Can you retype all of the data below word for word, without changing anything?

Raw data:
## begin

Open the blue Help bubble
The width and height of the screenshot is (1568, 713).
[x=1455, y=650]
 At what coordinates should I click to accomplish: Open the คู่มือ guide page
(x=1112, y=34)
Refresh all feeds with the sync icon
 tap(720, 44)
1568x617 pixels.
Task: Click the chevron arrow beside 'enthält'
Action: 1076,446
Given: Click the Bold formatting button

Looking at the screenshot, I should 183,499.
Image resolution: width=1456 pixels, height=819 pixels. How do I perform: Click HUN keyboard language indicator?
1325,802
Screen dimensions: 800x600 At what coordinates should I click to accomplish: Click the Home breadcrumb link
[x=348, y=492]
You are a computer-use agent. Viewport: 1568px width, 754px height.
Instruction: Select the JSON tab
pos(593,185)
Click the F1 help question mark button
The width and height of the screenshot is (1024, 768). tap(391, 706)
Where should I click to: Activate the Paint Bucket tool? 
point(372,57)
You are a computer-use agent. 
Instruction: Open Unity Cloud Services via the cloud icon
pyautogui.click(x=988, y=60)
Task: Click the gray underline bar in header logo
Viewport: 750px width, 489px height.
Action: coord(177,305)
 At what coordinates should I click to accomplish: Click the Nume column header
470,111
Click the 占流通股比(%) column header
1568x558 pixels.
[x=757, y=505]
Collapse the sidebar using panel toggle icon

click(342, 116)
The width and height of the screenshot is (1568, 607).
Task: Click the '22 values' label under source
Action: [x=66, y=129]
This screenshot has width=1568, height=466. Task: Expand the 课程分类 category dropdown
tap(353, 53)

## end

SOLVED PROBLEM:
Open the blue Help bubble
The width and height of the screenshot is (1568, 713).
[x=1455, y=650]
 At what coordinates should I click to accomplish: Open the คู่มือ guide page
(x=1112, y=34)
Refresh all feeds with the sync icon
 tap(720, 44)
1568x617 pixels.
Task: Click the chevron arrow beside 'enthält'
Action: 1076,446
Given: Click the Bold formatting button

Looking at the screenshot, I should 183,499.
Image resolution: width=1456 pixels, height=819 pixels. How do I perform: Click HUN keyboard language indicator?
1325,802
Screen dimensions: 800x600 At what coordinates should I click to accomplish: Click the Home breadcrumb link
[x=348, y=492]
You are a computer-use agent. Viewport: 1568px width, 754px height.
Instruction: Select the JSON tab
pos(593,185)
Click the F1 help question mark button
The width and height of the screenshot is (1024, 768). tap(391, 706)
Where should I click to: Activate the Paint Bucket tool? 
point(372,57)
You are a computer-use agent. 
Instruction: Open Unity Cloud Services via the cloud icon
pyautogui.click(x=988, y=60)
Task: Click the gray underline bar in header logo
Viewport: 750px width, 489px height.
Action: coord(177,305)
 At what coordinates should I click to accomplish: Click the Nume column header
470,111
Click the 占流通股比(%) column header
1568x558 pixels.
[x=757, y=505]
Collapse the sidebar using panel toggle icon

click(342, 116)
The width and height of the screenshot is (1568, 607).
Task: Click the '22 values' label under source
Action: [x=66, y=129]
This screenshot has width=1568, height=466. Task: Expand the 课程分类 category dropdown
tap(353, 53)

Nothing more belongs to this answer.